Why keep the bike grime free
All the gross substances that got stuck to your frame should be removed as soon as you dismount the bike because later maintaining would be even less enjoyable. There are two crucial reasons why to get rid of the winter grime for good.
If you’ve ever watched a mountain biking race, you might have caught a glimpse of the professional downhill riders cleaning their bikes after every round. The purpose of such an effort is obvious – every gram of mud is adding to the overall weight of the bike, making it remarkably slower. However, this is not the case that should trouble you in the first place.
The muck from the road affects the way how all the tiny components work. When the grit gets in, horrible and very expensive things are about to happen. Suspension seals, bearings, and drivetrain parts are all vulnerable and will end up screeching if you don’t get the dirt off immediately. “I can hardly recommend pressure washing as the stream of high-pressure water pushes the microscopic particles of loose dirt deeper into the moving parts, contributing to them wearing out faster,” professional biker Richard Gasperotti says.
Water-in-bucket or a cleaning agent?
The most available way is to clean the bike with a detergent dissolved in a bucket of warm water. Using a small hand brush or a car sponge, scrub from the handlebars back toward the rear wheel. Particular attention should be paid to the inside of the fork and to the rear triangle where gunk accumulates most thickly.
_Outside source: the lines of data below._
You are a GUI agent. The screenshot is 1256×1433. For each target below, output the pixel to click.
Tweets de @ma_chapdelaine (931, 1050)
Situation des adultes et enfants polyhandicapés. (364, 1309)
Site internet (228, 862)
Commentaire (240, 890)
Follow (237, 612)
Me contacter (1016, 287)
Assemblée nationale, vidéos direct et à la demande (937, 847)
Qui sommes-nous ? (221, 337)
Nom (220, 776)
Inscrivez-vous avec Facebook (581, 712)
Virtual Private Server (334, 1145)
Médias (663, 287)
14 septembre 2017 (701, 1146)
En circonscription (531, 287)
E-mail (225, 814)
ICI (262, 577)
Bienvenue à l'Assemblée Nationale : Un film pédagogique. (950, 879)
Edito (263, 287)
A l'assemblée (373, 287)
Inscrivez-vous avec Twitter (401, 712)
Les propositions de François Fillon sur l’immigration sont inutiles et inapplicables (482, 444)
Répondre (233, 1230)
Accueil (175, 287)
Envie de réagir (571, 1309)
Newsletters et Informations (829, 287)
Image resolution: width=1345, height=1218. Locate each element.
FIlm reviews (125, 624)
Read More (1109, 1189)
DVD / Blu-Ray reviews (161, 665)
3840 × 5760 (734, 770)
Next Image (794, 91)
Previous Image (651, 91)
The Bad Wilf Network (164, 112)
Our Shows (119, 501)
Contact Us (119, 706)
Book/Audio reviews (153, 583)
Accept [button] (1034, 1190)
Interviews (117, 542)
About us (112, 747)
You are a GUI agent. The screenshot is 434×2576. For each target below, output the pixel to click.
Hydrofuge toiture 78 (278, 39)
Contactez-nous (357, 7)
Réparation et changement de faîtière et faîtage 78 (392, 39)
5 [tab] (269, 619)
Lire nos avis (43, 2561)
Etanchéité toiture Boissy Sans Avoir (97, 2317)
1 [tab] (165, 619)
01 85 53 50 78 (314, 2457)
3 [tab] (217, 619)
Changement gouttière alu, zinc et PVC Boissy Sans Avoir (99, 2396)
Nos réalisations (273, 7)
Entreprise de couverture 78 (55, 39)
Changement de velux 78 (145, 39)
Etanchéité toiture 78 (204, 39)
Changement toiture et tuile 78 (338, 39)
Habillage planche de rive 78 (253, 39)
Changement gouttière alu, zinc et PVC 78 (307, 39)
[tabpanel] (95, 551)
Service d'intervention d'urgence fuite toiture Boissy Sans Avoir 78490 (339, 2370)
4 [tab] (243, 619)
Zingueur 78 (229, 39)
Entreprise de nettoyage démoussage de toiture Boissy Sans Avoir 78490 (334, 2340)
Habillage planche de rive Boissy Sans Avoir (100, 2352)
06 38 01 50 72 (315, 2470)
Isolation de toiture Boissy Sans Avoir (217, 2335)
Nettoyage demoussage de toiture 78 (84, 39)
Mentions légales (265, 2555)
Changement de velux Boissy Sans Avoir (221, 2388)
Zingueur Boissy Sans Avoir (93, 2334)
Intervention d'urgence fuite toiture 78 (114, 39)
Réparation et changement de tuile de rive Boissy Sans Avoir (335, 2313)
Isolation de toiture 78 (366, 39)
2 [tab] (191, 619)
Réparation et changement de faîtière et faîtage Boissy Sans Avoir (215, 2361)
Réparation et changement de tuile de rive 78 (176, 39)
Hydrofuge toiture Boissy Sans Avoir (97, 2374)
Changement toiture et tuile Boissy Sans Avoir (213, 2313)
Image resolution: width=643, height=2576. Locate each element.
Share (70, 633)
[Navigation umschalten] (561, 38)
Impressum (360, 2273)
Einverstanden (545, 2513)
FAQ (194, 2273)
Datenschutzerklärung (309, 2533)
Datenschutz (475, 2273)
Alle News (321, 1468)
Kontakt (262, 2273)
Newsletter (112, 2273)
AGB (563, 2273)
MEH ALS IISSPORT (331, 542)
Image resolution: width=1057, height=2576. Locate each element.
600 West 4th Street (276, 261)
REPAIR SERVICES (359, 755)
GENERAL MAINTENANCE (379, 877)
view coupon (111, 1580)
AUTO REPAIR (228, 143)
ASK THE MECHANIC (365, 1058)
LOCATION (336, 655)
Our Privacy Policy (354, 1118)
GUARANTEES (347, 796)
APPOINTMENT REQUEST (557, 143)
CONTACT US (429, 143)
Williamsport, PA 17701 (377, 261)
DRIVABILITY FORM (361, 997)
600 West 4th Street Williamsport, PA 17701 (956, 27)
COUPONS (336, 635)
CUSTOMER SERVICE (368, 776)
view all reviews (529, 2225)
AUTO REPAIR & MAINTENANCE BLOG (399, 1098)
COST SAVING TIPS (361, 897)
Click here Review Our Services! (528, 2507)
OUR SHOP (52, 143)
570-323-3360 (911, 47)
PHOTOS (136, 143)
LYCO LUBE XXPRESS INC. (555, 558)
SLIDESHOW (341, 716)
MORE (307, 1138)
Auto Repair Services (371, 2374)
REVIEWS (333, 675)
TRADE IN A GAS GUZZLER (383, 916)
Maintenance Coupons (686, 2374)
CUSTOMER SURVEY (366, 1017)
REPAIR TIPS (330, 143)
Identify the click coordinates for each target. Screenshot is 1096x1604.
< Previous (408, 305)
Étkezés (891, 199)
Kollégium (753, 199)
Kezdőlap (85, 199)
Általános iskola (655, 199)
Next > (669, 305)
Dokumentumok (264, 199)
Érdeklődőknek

You can easily get to the tight places when removing both wheels.
Spreading the foam over the frame and rinsing it with the sponge leads to the quite satisfying result, however, your effort could be much more effective when using some of the modern cleaners, degreasers, wet lubes, dry lubes, oils, and polishes.
“I am highly satisfied with the Cyclo Star made by Bike WorkX, which is super concentrated and capable of creating a thick foam on the surface that cuts through grime and dirt,” Richard Gasperotti adds. You just spray the cleaner over the bike and let it do the work. After a while, wash the foam away, leaving the frame beautifully polished and shiny.
It’s even possible to do the procedure just by using a plastic bottle filled with creek water. Appearance and surface of the suspension fork, rear shock, and the suspension seat post will also benefit from using the cleaning agent.
It’s highly recommended to finish your work by polishing the bike with a special agent that will ensure that the dirt won’t stick to the surface of the tubes. The idea is similar to what polishing wax can do to your car – the paint stays looking nice for much longer and the dirt will be easy to wash away. Somehow, it works as a cling foil wrapped around your bike.
Treat the drivetrain
After every cleaning, the chain should be dried by a piece of rag and lubed with oil. This way, you’ll not only prolong its life but you’ll also enjoy the smooth sound of its improved performance. There are dedicated mineral oils for bad winter weather, containing sticky Vaseline that is resistant even against nightmare conditions. Check our recent article to find out how to lube your chain correctly.
Even cleaning the bike after a long ride might be quite annoying, neglecting it would make your next ride squeaky and disturbing. In the long term, you’d expect further expenses for replacing components worn by remaining dirt hidden inside of the moving parts. Keep your bike in decent condition and enjoy the winter ride!